Existe uma outra forma de ver o problema, por vezes utilizada por políticos e economistas associados ao poder: que não existe inflação, em resultado do excesso de capacidade instalada em relação ao poder de compra disponível; por isso, a necessidade de estimular o consumo, através do gasto público e impressão de moeda. Como se alguma vez fosse difícil consumir! O que custa é produzir e poupar; um agricultor tem que semear e esperar pela colheita para vender a sua produção; com esse dinheiro, pode utilizá-lo no consumo, mas primeiro teve que produzir. Desta forma, torna-se absurdo este apelo ao consumo, como se isso fosse patriótico, difícil ou algo excepcional. Complicado é produzir e entregar.

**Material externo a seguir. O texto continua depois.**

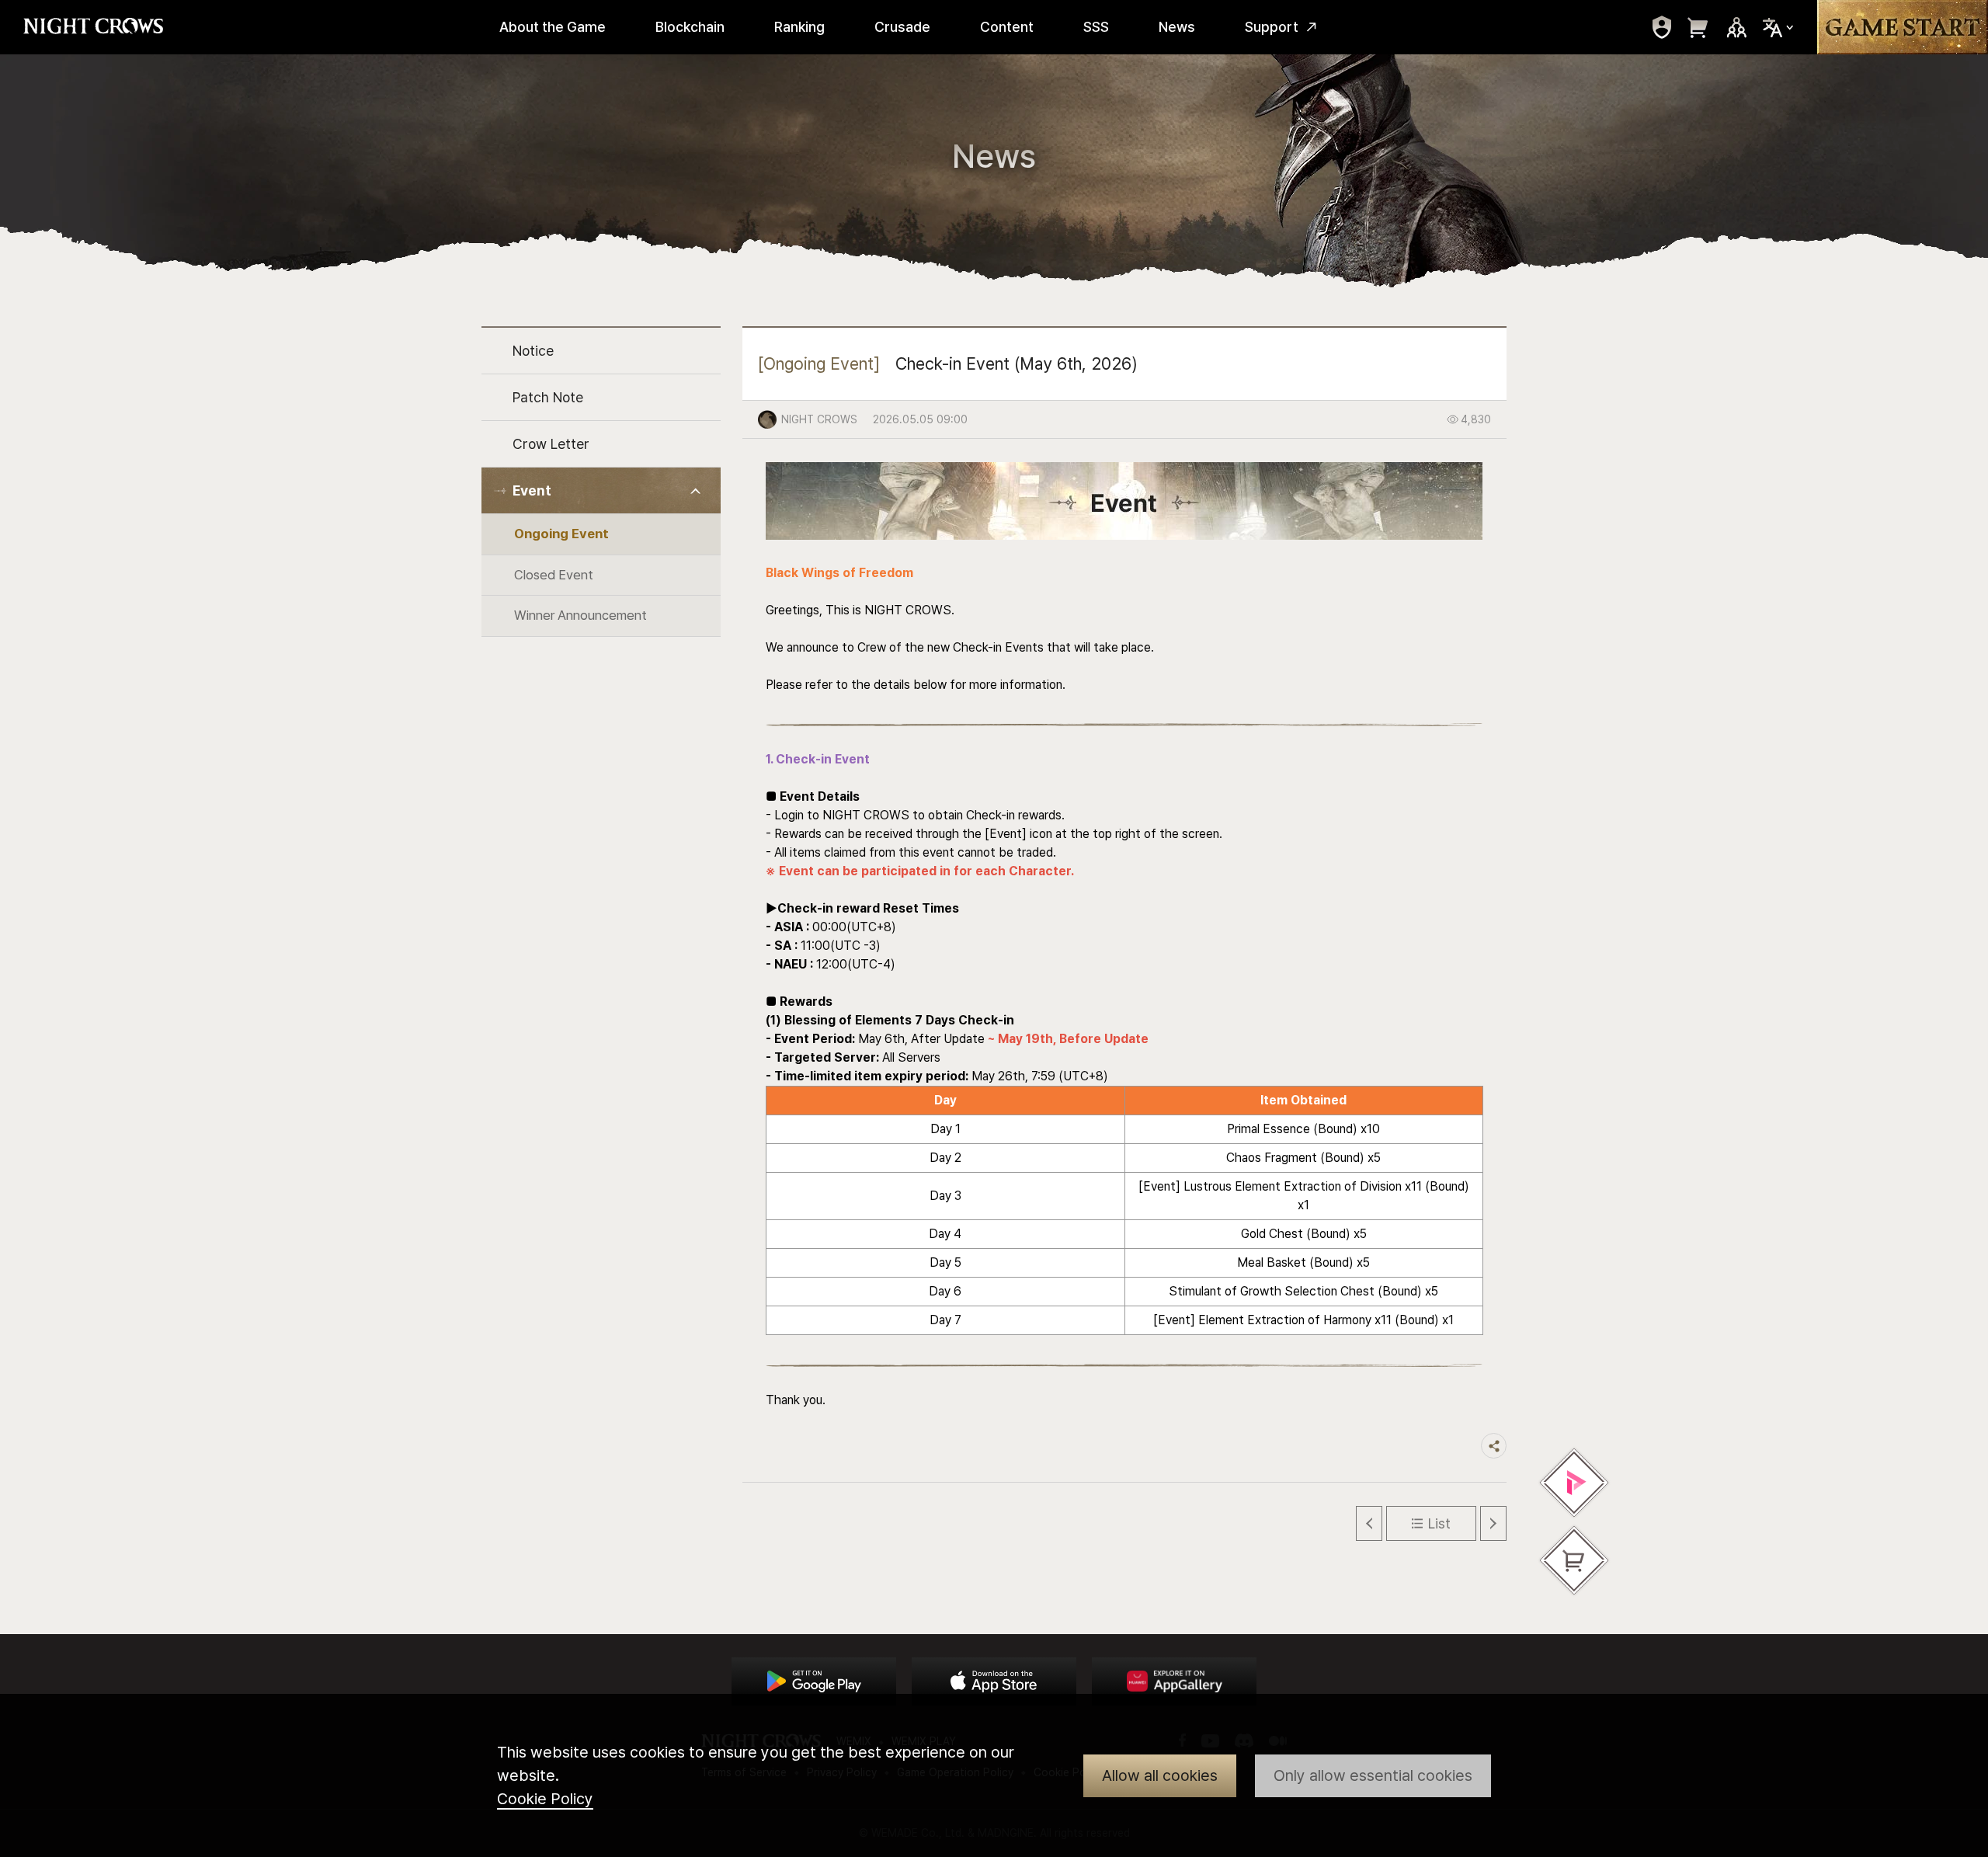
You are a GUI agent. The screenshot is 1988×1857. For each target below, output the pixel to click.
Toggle (696, 491)
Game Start (1902, 27)
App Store (994, 1681)
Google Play (814, 1681)
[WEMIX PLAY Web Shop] (1574, 1483)
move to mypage (1662, 27)
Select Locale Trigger (1778, 27)
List (1439, 1523)
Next (1493, 1523)
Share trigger (1494, 1446)
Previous (1369, 1523)
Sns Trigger (1736, 27)
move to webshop (1698, 27)
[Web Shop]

O facto é que a política monetária seguida pelos principais bancos centrais do mundo é a principal responsável pela crescente desigualdade social que estamos a viver. Voltando aos apelos das grandes fortunas do mundo, como George Soros e Warren Buffett, referidos no início deste artigo, que se sentem profundamente incomodados com o excesso de riqueza que possuem, sugiro uma solução muito simples: no final do ano, na sua declaração de IRS, preencham o apartado de donativos ao governo com muitos zeros. Desta forma singela, podem resolver o seu desassossego e dormir mais descansados, deixando de zombar de todos nós.
Acredito que devem ter a consciência pesada, face ao enorme saque que os bancos centrais estão a realizar aos pequenos aforradores e aos que não possuem activos reais (casas, ouro, prata…) a seu favor. Conhecedores que são deste processo de transferência de riqueza não será fácil sentirem-se aliviados. Não admira que peçam: confisquem-me por favor, quero mais impostos…
Nota: O autor escreve ao abrigo do antigo acordo ortográfico.